Number of Health Apps Soars, but Use Does Not Always Follow

Ken Terry

September 18, 2015

The number of mobile health apps has soared in the past 2 years, with more than 165,000 mHealth apps now available in the Apple iTunes and Android app stores, according to a new study by the IMS Institute for Healthcare Informatics. Just in the iTunes store alone, there are more than 90,000 apps, about double the number in 2013. However, consumers are interested in relatively few of them.

Researchers used IMS Health's proprietary AppScript Score database to review nearly 27,000 consumer mHealth apps that are available in the United States. The Patient Adoption of mHealth: Use, Evidence and Remaining Barriers to Mainstream Adoption study shows that:

  • Just 12% of mHealth apps account for 90% of consumer downloads, and 36 apps generate nearly half of all downloads.

  • Forty percent of apps have fewer than 5000 downloads.

  • Nearly a quarter of consumer health apps are focused on disease treatment and management, whereas the rest target fitness and wellness.

  • Ten percent of mHealth apps can connect to a device or sensor that provides physical function data.

  • Since 2013, the percentage of mHealth apps that can connect to social networks has risen from 26% to 34%. Of the top apps, 65% can be linked to social media.

  • More than 90% of mHealth apps remain free to consumers.

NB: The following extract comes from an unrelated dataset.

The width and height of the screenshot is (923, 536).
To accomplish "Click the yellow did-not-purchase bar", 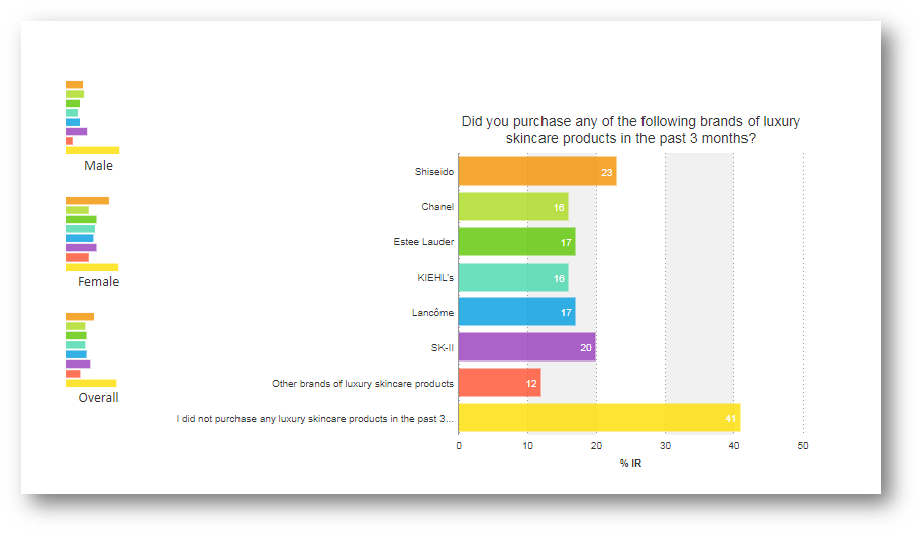I will pos(600,418).
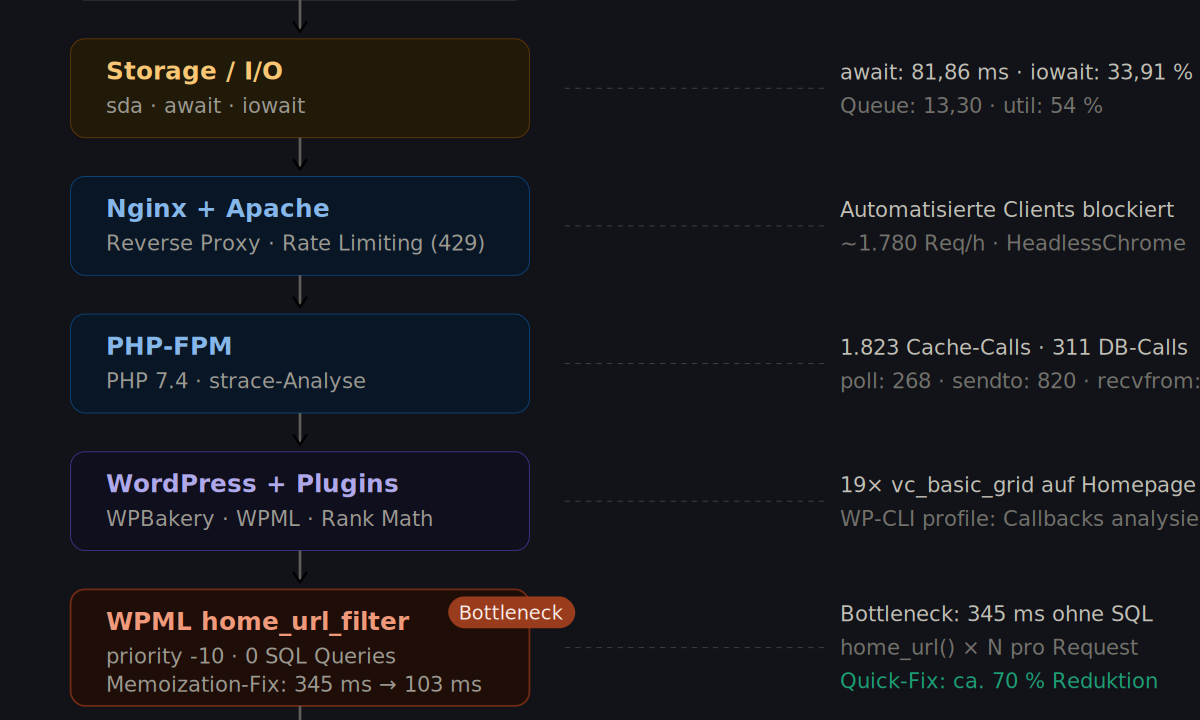Click the Queue 13,30 util 54 % text
The height and width of the screenshot is (720, 1200).
[x=971, y=106]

The majority of apps have a single purpose, whether that is information or instruction, the report points out. That has not changed in the past 2 years, said Murray Aitkin, executive director of the IMS Institute for Healthcare Informatics, at a press conference held September 14.

An App a Day?

A third of physicians have begun prescribing mHealth apps to their patients, IMS found. When patients received such prescriptions, the report said, their 30-day adherence rates were 10% higher than for patients who downloaded the same apps on their own. For fitness apps, the adherence rates were 30% higher.

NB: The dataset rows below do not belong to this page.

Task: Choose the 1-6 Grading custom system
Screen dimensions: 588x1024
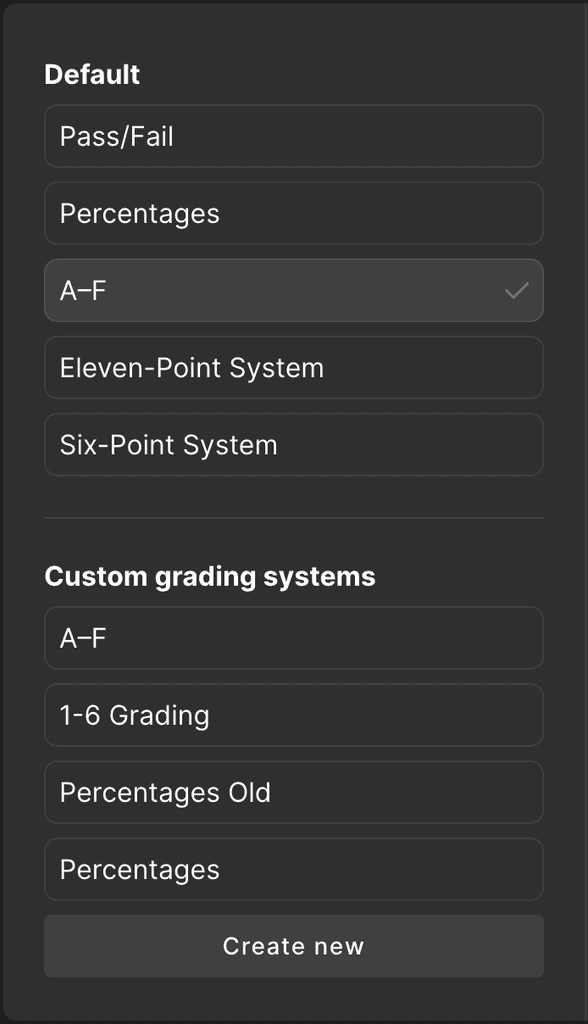Action: click(294, 715)
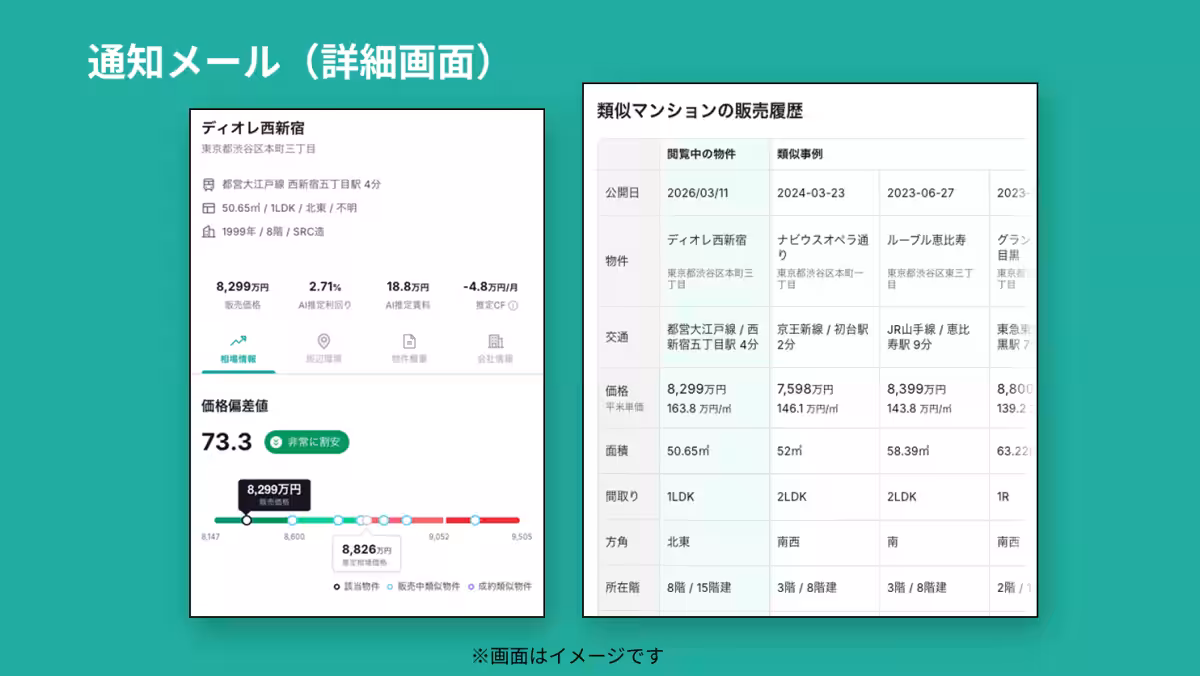
Task: Click the company building icon for 会社情報
Action: point(495,341)
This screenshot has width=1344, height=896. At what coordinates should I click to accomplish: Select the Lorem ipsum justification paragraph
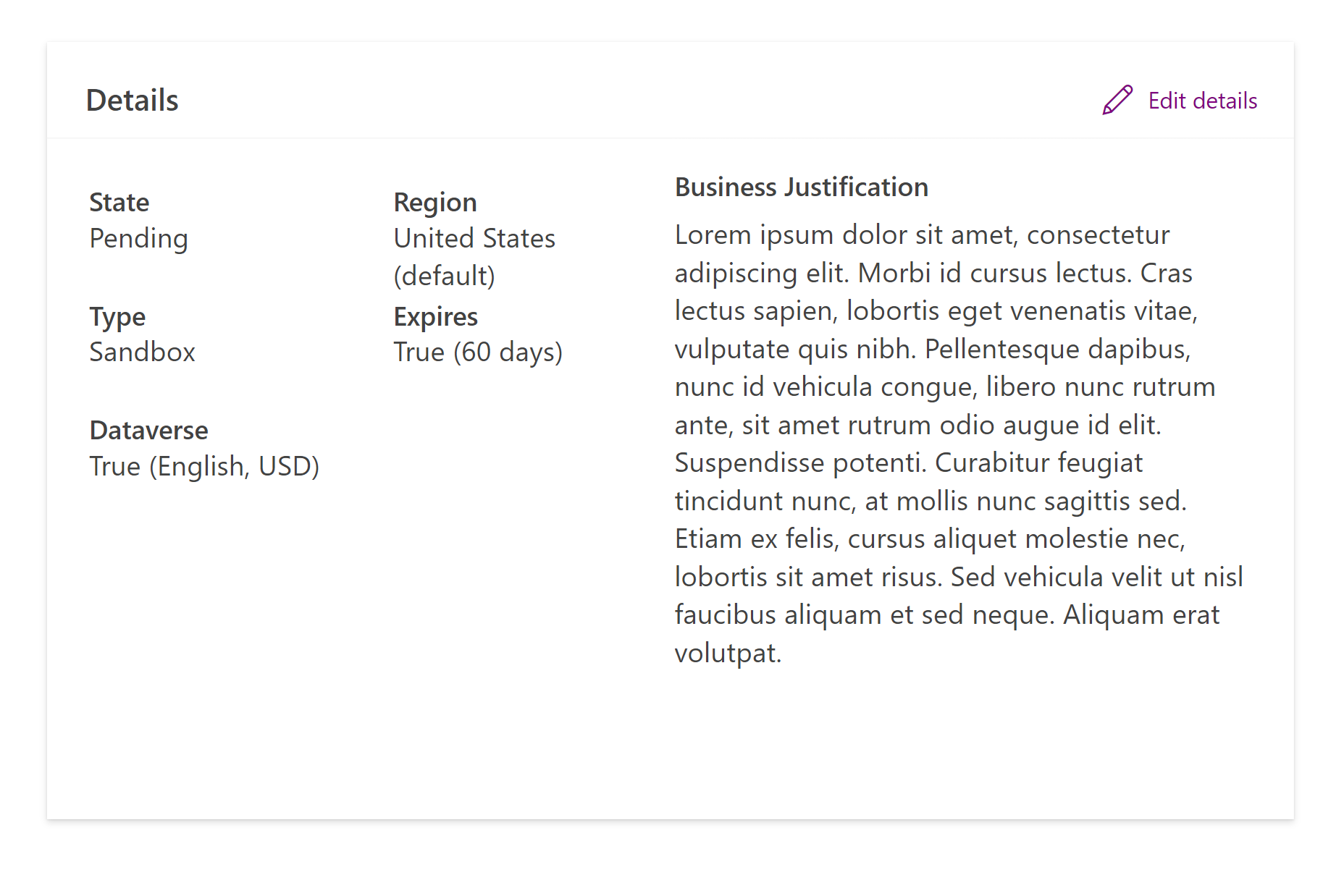941,441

Nevertheless, IMS noted, there are some major barriers to an expansion of mHealth prescribing. One is the lack of integration between mHealth device data and electronic health records.

"That remains a fundamental requirement for mhealth to achieve its full value in healthcare management, but it's one where we see only 2% of apps with that capability," Aitken said.

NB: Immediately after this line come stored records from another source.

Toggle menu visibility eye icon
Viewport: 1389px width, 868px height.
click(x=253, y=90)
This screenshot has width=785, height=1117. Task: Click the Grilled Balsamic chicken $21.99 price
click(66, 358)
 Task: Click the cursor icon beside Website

In addition, physicians are as confused as patients are by the proliferation of mHealth apps. To help physicians decide which apps to recommend to patients, Aitken observed, "There are platforms that rate and evaluate and certify apps and that are being gradually embraced by some providers."

One of these is IMS' own AppScore, which it launched in 2013. According to the company, AppScore evaluates all mHealth apps, using criteria developed by IMS, the input of physician advisors, and feedback from patients. Other mHealth app ratings are available from SocialWellth, iMedical Apps, and iGet Better.

Another area of concern to physicians is the lack of evidence for the efficacy and safety of most apps. According to Aitken, "several hundred" papers on mHealth apps have been published. After examining 113 of these studies, IMS found positive evidence supporting the use of apps for type 2 diabetes, cardiovascular health, obesity, multiple sclerosis, and mental health. "In addition, 300 mHealth clinical trials are underway, of which 53% target the senior population," the researchers write.

IMS also pointed to the lack of reimbursement for prescribing mHealth apps and reviewing monitoring data. The transition to a value-based reimbursement system was viewed as a factor in greater adoption of mHealth apps in the future.

The IMS study was produced independently as a public service, without industry or government funding.